He comes to work and plays or naps quietly under my desk, but we are still making an effort to make sure he has alone time as we're with him so often (albeit we've had a bit of trouble doing it EVERY day). We worked on building up time and always exercise him before we leave him as part of his crate training and separation. I've tried the Kong/puzzle entertainment method before leaving him but that just seems to rile him up and then he starts barking right away so I find I get better results if everything is calm before I leave. I was looking into an Adaptil diffuser as well and am wondering if I should take him all the way back to basics again and building up time. 
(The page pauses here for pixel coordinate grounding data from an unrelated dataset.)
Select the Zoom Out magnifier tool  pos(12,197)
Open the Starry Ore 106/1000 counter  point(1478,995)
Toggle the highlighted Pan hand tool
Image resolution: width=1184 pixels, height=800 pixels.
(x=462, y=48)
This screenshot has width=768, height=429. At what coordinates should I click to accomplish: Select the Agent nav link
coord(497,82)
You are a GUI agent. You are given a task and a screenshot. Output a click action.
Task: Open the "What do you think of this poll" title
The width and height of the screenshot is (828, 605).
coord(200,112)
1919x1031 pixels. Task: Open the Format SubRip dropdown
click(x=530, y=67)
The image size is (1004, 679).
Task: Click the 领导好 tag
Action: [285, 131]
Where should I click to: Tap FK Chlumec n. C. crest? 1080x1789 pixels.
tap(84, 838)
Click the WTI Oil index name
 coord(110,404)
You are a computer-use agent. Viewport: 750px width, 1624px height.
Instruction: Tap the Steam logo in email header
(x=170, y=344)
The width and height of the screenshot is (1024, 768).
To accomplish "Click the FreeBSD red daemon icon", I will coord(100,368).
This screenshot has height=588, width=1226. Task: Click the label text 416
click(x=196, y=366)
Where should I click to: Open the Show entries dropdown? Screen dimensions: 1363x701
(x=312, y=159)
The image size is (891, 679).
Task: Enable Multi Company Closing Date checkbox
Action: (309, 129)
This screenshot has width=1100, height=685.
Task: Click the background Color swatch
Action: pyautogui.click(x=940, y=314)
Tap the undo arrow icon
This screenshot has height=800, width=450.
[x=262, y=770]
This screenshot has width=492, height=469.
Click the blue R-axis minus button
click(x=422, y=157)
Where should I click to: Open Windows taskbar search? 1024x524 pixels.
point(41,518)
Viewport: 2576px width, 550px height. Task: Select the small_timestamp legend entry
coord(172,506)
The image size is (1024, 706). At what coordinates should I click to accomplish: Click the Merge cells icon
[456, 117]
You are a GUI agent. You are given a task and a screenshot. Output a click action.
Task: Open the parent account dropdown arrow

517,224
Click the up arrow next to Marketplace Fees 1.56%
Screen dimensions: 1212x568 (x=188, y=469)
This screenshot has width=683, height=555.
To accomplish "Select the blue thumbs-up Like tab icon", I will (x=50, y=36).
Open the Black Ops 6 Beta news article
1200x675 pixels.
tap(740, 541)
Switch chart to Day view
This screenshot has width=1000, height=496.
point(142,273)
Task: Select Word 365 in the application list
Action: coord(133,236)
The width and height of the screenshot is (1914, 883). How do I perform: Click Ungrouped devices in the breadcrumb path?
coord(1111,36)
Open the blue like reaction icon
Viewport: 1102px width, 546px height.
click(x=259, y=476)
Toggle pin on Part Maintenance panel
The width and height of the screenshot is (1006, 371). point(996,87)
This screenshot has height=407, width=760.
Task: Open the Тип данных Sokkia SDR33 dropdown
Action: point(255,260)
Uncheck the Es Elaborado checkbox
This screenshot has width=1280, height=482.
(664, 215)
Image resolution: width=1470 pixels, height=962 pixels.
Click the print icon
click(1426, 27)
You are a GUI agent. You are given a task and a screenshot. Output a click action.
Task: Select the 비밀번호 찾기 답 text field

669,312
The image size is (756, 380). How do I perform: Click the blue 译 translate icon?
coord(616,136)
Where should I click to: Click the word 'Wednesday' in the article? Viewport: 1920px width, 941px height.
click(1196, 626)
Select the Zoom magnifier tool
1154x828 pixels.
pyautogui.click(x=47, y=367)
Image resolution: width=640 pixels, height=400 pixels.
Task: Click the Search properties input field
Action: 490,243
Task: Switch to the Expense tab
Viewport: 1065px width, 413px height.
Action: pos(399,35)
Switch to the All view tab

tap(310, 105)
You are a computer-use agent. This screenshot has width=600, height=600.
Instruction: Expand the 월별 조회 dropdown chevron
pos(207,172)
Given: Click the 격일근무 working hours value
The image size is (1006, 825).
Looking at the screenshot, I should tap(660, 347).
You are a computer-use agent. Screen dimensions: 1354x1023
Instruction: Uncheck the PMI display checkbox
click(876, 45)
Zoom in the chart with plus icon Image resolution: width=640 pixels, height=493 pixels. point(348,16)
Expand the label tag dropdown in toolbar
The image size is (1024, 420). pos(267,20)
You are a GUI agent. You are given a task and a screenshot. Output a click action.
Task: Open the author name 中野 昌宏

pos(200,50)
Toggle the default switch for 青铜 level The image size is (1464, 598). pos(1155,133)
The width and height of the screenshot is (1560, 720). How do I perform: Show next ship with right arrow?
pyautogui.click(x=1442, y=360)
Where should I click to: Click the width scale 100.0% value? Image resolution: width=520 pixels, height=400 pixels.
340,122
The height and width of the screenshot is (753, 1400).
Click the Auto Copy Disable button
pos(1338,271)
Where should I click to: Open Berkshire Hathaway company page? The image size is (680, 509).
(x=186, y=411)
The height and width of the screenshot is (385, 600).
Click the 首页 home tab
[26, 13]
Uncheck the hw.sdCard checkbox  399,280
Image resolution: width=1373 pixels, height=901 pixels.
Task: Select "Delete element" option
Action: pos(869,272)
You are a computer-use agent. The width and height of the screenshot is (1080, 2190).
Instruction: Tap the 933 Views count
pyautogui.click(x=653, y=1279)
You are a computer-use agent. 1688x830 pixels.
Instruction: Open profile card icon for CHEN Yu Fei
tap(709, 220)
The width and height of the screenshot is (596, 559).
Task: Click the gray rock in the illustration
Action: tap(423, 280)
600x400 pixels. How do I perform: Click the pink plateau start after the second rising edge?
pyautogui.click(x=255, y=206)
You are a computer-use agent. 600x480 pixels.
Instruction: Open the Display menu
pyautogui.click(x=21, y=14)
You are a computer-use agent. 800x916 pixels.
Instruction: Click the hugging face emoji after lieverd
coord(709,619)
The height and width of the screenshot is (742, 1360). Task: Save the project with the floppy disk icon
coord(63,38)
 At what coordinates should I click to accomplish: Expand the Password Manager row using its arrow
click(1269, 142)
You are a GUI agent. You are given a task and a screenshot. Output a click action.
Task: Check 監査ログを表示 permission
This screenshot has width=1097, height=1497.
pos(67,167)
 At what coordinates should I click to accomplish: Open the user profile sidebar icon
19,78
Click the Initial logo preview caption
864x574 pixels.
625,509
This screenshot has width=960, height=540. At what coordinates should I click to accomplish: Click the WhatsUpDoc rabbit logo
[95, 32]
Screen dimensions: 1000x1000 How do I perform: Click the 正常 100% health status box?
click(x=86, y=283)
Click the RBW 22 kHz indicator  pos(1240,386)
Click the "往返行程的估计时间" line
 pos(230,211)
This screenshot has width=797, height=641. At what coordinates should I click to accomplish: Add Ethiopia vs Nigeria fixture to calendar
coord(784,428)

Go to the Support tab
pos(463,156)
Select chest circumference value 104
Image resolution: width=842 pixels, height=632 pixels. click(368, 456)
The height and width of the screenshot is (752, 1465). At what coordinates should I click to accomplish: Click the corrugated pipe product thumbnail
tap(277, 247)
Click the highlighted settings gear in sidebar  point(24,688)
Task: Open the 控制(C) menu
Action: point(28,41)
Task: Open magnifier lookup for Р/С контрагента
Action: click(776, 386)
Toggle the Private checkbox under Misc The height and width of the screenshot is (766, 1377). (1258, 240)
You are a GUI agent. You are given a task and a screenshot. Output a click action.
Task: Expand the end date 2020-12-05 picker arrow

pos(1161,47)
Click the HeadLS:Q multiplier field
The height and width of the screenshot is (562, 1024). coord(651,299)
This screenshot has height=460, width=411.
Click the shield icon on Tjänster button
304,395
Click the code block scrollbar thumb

Is this something normal that he'll outgrow and be able to handle being left a bit longer? Am I missing some trick of the trade or approaching the situation incorrectly? I really want to help him develop into a happy, confident, well-adjusted dog, which he seems to be as long as we are present. The howling/barking is awful and just wrenches my heart. I can't help worrying he is genuinely stressed and not just fussing. Sorry for the long post. I've read a lot of the other puppy separation topics and would really appreciate any advice! Thank you


----------



## b4ruby (Sep 3, 2016)

Hi, 

I have a few things to suggest that you may already have tried but they worked for us. Lincoln learned the command wait when he was 12 wks. We used it at the door before he followed us out, we used it before we gave him food, before getting out of the car, when we left the car to do errands and when he needed to wait at a closed door... wherever we thought he needed to control himself. It has payed off because he always knows he gets praise and has treats for his good behavior reward.

We used the same command when we left him in his crate during the day, when he was left in the car while we did errands, when he had to wait at a closed door if we were in the bathroom or outside. He learned that we always would return no matter how long we were away. 

Our breeder told us to never respond to his whining or barking unless it was an emergency. All of our breeder's puppies were taught to sit before they were to be acknowledged whether by being picked up, petted or given food. That early training was a huge gift to us. 

You may already do this but here are some other tools we've used. Lincoln was exercised before being kenneled, he had food treats inside and we told him to "wait." We didn't respond to his crying but as soon as he stopped we went in told him "good wait" and released him. We wanted him to feel he was successful in this exercise. This could be 20 minutes after we had kenneled him.We would then play with or take him on a short walk and then back in the kennel with the same routine but extending the time. I think this routine gave him confidence that we would always return. Good luck. The pups are all so different so these tools may not be useful in your training.


----------



## b4ruby (Sep 3, 2016)

I forgot, we also turn on the tv very low so he hears a bit of chatting


----------



## texasred (Jan 29, 2012)

I think your pup is doing very well for his age.
I would just keep doing what your doing.


----------



## MCD (May 4, 2013)

Consistency in your training is very important. Try not to feel so awful and heart wrenched. The puppy needs to learn self soothing too. Try to stick this behaviour out.... because in the long run it will get better.
I have a now almost 4 year old who I wish we were far more consistent with. That is she is hit or miss in the crate with messing it up. She also knows my routine of what I wear to work, the bag that I take to work, and the fact that exercise and play are usually just before I leave the house for the day. Dharma is often only crated for 4 hours a day. My days off are never the same 2 and my husband works Mon-Fri same hours. My daughter may or may not be home at any given time.
You find what works for you and adapt to each other, and no two puppies are the same and no two families are the same. Keep up the good work and I promise you it will come with time and patience.


----------



## rachalach (Mar 1, 2017)

Thanks for the advice and replies  I really appreciate it and feel a bit better. Before getting him, we researched the breed and separation anxiety was one of the red flags so I wanted to make sure I'm on the right track. We love him dearly and he's been a great addition to the family. 

We've been using the 'wait' command for food, doors, etc. but I've not thought to use it in relation with crate training. I might try introducing it as it is definitely his calm cue and might help. We try to leave the TV on and have put a blanket over most of his crate as it makes the room seem less big and empty. 

We're definitely going to try and be more consistent with the alone time and practice every day. The rest of his weekday schedule is pretty predictable so we just need to follow through on this part of training. We also started moving his crate out of our bedroom last week and last night was our first night with it downstairs in the lounge. He slept like an angel and seems to accept that crate late at night means bedtime no matter where it is. Hopefully he'll start to realise crate means calm no matter the time and even if he decides he's over it before we're back.


----------